Specifically, to do this, we used random forest models (Breiman, 2001) to identify possible locations and decades where rural population change within the study region shows a possible response to drought conditions and used regression tree analysis (Lewis, 2000) to identify the relative contribution of specific climatic factors or measures (e.g., temperature, precipitation, elements reflected in Palmer Drought Severity Index scores) in specific years to the observed rural population outcomes. Using machine learning methods for this study provided advantages over methods used in previous studies, including the ability to process enormous amount of data efficiently for multiple spatial and temporal scales; to conduct exploratory analyses of multiple covariates and identify potential relationships among variables that are not immediately obvious because their connections are subtle, complex or non-linear, and; to estimate the relative contribution of individual climatic variables in specific years to the population outcomes identified in a given time period and spatial unit.

Our findings are generally consistent with previous studies done in the USA and suggest that droughts had a relatively weak − but not entirely undetectable − effect on rural population patterns across the Great Plains region between 1970 and 2010, with the 1980s being the decade where no significant influence was detected at all, anywhere across or within the region. We did detect specific periods and sub-regional areas where drought conditions may have contributed to rural population loss − specifically, rural areas in parts of Saskatchewan and the Dakotas in the 1970s and 1990s − were able to identify specific years within those decades where precipitation shortfalls and/or monthly PDSI scores had the strongest association with the observed population outcomes.
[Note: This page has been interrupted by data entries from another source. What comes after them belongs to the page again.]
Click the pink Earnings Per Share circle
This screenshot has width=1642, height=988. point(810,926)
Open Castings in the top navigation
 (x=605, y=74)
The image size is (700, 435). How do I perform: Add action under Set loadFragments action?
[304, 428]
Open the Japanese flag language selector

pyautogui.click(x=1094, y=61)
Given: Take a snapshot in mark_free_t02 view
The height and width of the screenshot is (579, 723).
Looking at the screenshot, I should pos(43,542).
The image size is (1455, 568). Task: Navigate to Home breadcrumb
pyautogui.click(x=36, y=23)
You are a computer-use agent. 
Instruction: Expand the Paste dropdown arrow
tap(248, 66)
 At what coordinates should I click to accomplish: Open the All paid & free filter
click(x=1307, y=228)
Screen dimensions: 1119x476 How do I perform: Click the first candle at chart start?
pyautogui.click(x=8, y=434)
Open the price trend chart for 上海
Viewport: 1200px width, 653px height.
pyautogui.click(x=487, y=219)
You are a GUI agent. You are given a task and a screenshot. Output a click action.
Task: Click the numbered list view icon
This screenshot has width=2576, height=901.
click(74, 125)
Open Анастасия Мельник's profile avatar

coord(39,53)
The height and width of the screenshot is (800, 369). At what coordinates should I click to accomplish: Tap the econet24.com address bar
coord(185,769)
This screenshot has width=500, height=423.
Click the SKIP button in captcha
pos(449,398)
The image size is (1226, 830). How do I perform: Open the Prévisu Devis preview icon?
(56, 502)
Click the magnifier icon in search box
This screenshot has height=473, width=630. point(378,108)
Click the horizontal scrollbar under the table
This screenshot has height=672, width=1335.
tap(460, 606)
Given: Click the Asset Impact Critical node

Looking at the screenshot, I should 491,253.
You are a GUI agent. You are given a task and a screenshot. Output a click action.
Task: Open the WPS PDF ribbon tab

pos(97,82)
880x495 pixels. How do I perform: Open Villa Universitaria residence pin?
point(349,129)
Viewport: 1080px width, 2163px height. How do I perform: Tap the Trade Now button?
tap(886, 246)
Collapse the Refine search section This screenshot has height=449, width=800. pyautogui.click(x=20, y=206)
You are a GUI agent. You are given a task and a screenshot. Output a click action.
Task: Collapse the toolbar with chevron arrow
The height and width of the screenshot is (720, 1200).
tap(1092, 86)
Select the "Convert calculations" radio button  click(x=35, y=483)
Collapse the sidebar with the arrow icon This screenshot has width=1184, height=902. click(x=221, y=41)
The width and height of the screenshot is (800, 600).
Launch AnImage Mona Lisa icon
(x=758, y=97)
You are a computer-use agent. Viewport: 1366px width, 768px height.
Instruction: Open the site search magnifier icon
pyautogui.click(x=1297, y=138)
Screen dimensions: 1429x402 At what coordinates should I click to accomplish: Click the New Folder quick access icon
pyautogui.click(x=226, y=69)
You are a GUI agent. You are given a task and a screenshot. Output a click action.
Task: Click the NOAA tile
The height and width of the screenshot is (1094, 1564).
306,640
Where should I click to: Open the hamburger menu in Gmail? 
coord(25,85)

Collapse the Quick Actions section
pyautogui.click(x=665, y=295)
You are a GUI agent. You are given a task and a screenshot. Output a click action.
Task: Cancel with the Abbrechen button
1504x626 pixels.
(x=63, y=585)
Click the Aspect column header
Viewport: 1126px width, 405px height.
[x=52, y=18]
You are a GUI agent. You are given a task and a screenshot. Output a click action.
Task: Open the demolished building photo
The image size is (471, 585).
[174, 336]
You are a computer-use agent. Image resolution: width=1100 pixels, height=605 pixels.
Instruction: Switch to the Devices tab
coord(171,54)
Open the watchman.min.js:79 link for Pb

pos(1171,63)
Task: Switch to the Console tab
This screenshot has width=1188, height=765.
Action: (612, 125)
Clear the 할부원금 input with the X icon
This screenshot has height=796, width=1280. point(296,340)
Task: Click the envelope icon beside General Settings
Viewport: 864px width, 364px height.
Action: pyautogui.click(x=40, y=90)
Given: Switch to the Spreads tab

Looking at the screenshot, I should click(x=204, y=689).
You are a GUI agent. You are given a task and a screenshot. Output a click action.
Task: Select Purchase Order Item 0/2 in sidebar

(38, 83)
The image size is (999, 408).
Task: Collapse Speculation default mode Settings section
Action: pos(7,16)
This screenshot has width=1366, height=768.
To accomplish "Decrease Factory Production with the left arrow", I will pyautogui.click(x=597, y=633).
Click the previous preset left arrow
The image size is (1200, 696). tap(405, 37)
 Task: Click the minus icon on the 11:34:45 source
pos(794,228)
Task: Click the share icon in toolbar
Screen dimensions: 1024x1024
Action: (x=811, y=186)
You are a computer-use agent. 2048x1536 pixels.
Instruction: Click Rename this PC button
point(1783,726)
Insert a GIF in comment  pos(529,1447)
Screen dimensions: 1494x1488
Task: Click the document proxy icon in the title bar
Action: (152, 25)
These areas where the drought-population change association was strongest are primarily located in wetter, more temperate parts of the wider Great Plains ecoregion, which contrasts with the well-documented drought-related population changes observed in arid parts of the Great Plains in the first half of the twentieth century.

This is, to our knowledge, the first time environmental impacts on population patterns have been assessed for the entire Great Plains region as a whole; for understandable reasons relating to data availability and comparability, past research has focused on either the US or Canadian areas, but not both. Subsequent sections of this article describe in detail the methodological steps we used to analyze climate and population data for the region, to provide insights for researchers who may wish to apply these methods to other topics in environmental migration research. We provide sample geovisualizations of our model outputs and describe our findings with respect to the previous research. As background, we first review existing research on the relationship between drought and population patterns on the Great Plains.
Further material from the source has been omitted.